Wednesday 23 May 2012


Being on the cut reminds me a bit of walking to the shops in the village where we spend the rest of our time. You greet most of the people you meet, apart from those lost in a world of white ear-buds. You exchange a smile and a joke and, if you need help with something, most are pleased to oblige. On the cut, they tend to offer before you ask.

Except for occasional know-it-all. The ones who use the fact that some are still learning, to parade their know-it-all-ness. They stand out because they are the exception, very keen to tell you what you've done wrong or might have done better, with the arrogance of the already perfect. What a difference in style from those who also probably know it all, but whose advice, if offered, is gentle, with nary the slightest sense of criticism!
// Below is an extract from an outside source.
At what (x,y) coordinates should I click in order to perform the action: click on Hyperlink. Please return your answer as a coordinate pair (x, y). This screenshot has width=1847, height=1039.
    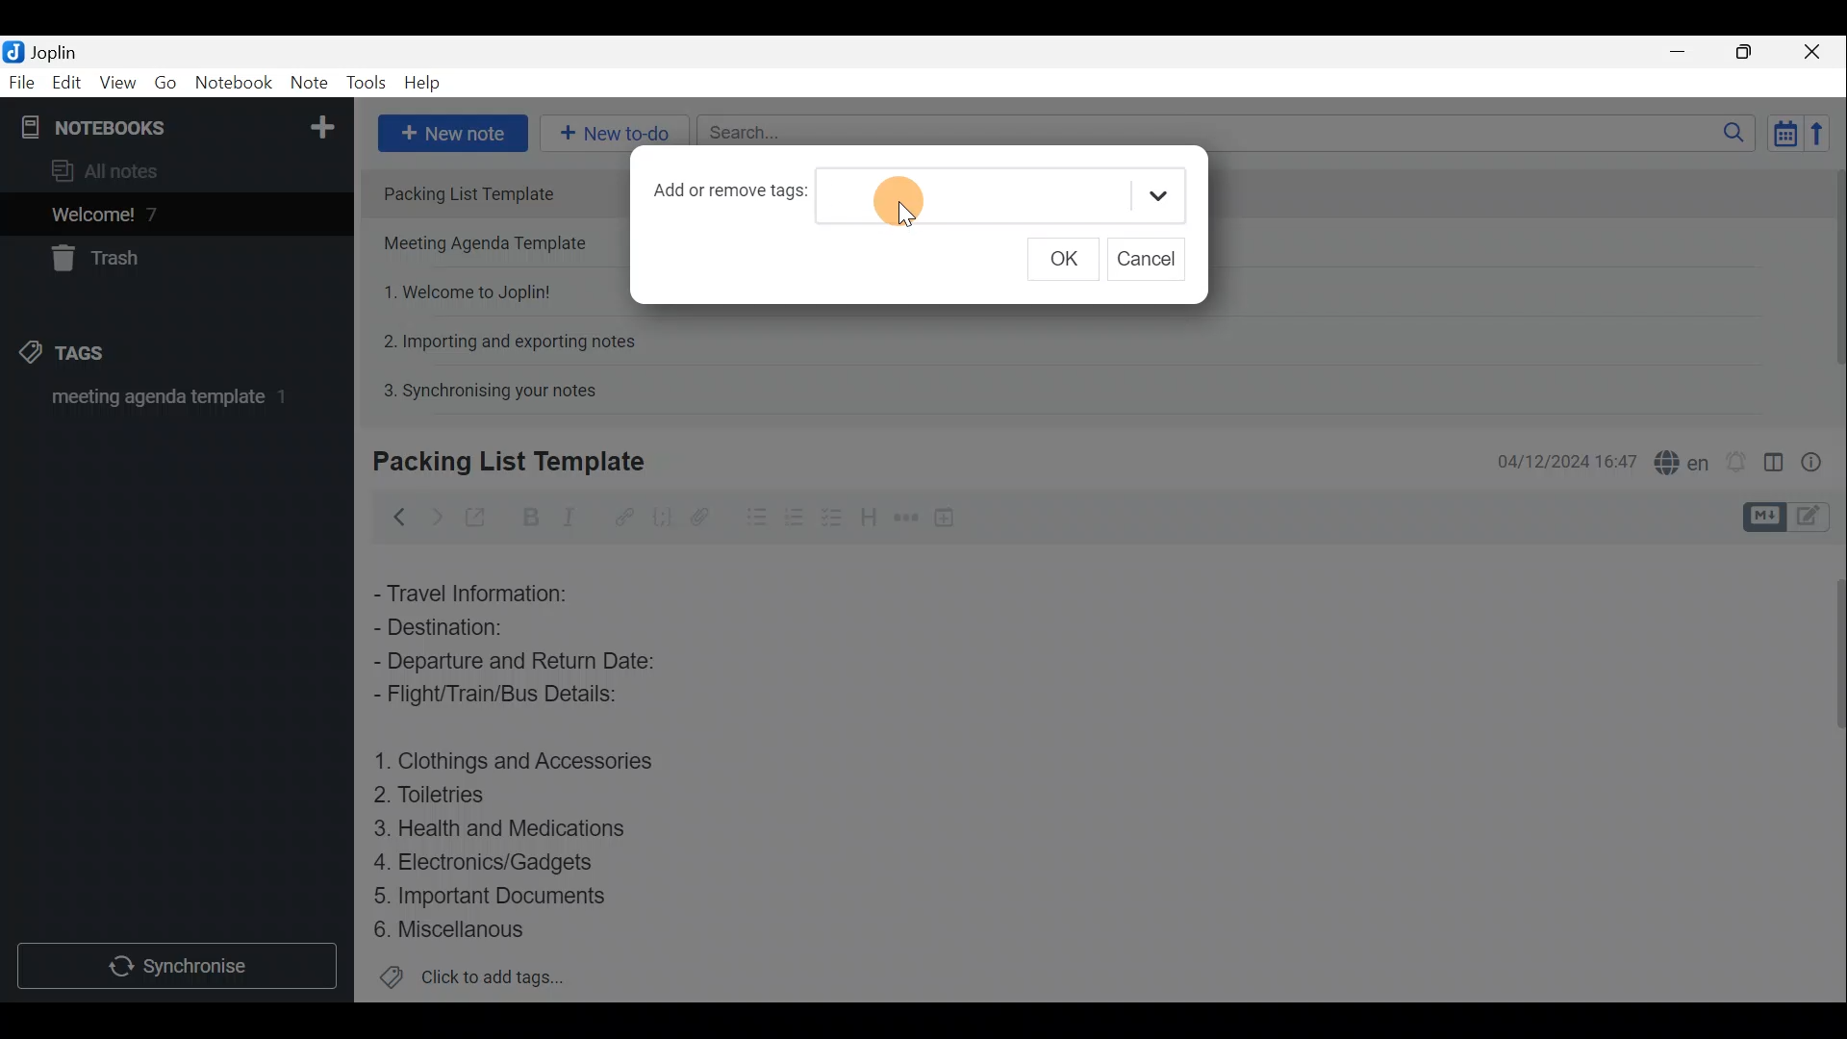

What is embarrassing for the self-analytical is to realise how easily you yourself can fall into the trap, principally with those nearest and dearest. Concern to protect Erin Mae from another scrape as she enters a lock leads to the offering of advice. Unfortunately the advice gets offered at extremely high volume, to be heard above the engine. Any advice offered at high volume tends to sound distinctly critical. I have yet to learn how to conduct a conversation about possible changes to speed or direction, and how to achieve them, that doesn't sound positively know-it-all.

Today I discovered there's a Royal Navy regulation: "No officer shall speak discouragingly to another officer in the discharge of his duties." I suspect whoever wrote it had probably just brought a narrowboat down the seventeen locks between Market Drayton and Audlem.